EU Commissioner for Agriculture and Rural Development, Phil Hogan, has warned that “alarm bells” should be ringing now for Irish dairy farmers intent on ramping up production.
By: Claire McCormack
The commissioner has stressed that producers must take account of European market signals, which currently indicate a “very clear signal“ of oversupply as a result of higher prices – particularly in the last few months of 2017.
Speaking to AgriLand, the commissioner cautioned that Irish farmers converting to dairy – and those planning to expand herd size – should consider all “inherent entrepreneurial risks”.
“The days of the Common Agricultural Policy (CAP) propping-up farmers’ businesses are long gone,” he said.
“Our focus now is on market transparency and information – on making it easier for farmers to take the informed decisions they need to run their businesses (or indeed start their businesses) effectively.
Higher prices have encouraged milk production; but, it is really important that producers do not respond only to short-term market indicators, such as rising prices.
The commissioner stated that operators have a responsibility to listen to market signals, and to plan accordingly.
“It is not good enough to continue producing any product for a non-existent market and then confidently expect that the taxpayer, in this case through the European Commission, will bail them out.
“A market-orientated policy places a clear responsibility on operators to respond to the market.
The signals are quite clear – the alarm bell should be ringing now and it should be both heard and heeded.
The European Commission, through the EU Milk Market Observatory, provides daily information on the state of the milk market across Europe.
Although there are limited market support measures available, the commissioner noted that measures such as public intervention have “significantly benefited” Irish dairy producers – especially through the purchase of skimmed milk powder.
The commissioner highlighted that in 2015 and 2016, Irish dairy producers also benefitted from measures introduced by the European Commission and through its share of €1.5 billion in aid.
“However, with a fully market-orientated policy such as we have now, the role of the EU – and the commission in particular – has changed significantly,” he said.

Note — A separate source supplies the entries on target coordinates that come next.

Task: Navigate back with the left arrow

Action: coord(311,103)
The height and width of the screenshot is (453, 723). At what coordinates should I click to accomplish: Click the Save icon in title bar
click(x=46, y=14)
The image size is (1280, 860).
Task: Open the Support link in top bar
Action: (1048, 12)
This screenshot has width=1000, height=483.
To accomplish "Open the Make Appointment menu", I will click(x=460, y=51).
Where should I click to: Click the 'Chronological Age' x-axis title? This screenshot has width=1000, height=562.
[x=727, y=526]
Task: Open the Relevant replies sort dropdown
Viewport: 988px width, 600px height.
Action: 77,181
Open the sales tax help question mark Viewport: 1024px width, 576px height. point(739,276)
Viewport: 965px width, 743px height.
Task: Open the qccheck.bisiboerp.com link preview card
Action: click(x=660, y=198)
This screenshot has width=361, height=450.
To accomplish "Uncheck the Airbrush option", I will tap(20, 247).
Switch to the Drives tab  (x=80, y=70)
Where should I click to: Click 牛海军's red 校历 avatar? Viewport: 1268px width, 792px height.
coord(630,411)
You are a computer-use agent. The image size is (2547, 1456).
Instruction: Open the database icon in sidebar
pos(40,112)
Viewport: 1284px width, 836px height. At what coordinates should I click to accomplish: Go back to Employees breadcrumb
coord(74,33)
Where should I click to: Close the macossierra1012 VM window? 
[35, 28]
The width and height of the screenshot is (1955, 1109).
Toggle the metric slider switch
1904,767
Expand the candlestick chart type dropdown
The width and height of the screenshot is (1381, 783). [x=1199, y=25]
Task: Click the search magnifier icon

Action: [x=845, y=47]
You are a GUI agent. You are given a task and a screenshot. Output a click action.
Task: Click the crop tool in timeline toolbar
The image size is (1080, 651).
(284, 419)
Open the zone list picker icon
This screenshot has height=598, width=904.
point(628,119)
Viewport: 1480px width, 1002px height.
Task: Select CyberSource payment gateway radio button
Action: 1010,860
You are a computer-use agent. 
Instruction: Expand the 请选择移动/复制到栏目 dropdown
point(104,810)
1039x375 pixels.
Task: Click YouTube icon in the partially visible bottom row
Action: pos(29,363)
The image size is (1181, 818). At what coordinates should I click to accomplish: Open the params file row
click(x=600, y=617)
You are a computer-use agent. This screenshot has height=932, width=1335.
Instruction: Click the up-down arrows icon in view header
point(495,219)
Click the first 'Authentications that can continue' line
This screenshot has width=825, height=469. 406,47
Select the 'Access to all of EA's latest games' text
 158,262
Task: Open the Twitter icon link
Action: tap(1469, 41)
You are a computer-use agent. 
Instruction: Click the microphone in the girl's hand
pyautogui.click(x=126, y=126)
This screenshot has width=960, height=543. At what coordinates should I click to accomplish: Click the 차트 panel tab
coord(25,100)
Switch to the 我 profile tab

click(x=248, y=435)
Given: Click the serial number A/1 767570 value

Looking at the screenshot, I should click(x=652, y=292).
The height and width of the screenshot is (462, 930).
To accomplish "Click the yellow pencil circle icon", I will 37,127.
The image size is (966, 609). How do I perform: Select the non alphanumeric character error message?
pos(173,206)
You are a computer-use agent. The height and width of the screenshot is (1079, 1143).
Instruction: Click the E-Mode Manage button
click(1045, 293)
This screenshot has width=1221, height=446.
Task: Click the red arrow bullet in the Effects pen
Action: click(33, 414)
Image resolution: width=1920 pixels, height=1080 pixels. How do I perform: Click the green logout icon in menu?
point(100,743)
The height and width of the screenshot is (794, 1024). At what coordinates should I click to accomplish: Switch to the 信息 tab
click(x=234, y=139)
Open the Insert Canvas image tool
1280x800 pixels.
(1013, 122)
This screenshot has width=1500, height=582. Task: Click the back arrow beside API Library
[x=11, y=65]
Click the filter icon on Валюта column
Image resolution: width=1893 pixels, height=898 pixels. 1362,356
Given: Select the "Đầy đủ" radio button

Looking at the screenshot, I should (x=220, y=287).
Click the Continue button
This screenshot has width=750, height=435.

The 2017 EU Agricultural Outlook – published last December – signaled that despite the demand-driven recovery of dairy prices in 2017, the trend is expected to reverse this year.
With milk production expected to grow significantly last year (reaching 164 million tonnes – up 0.8% on 2016 levels) and the butter bubble anticipated to burst, the report – which focuses on performance of EU dairy markets and provides a medium-term outlook up until 2030 – highlighted that prices will come under increased pressure.
Last year was a record breaking year for dairy incomes in Ireland, with the average dairy farm income exceeding €90,000.
According to the Teagasc Annual Review and Outlook 2018, Irish milk prices are expected to move downwards in 2018; with forecasts of an average fall of about 10% to about 32-33c/L.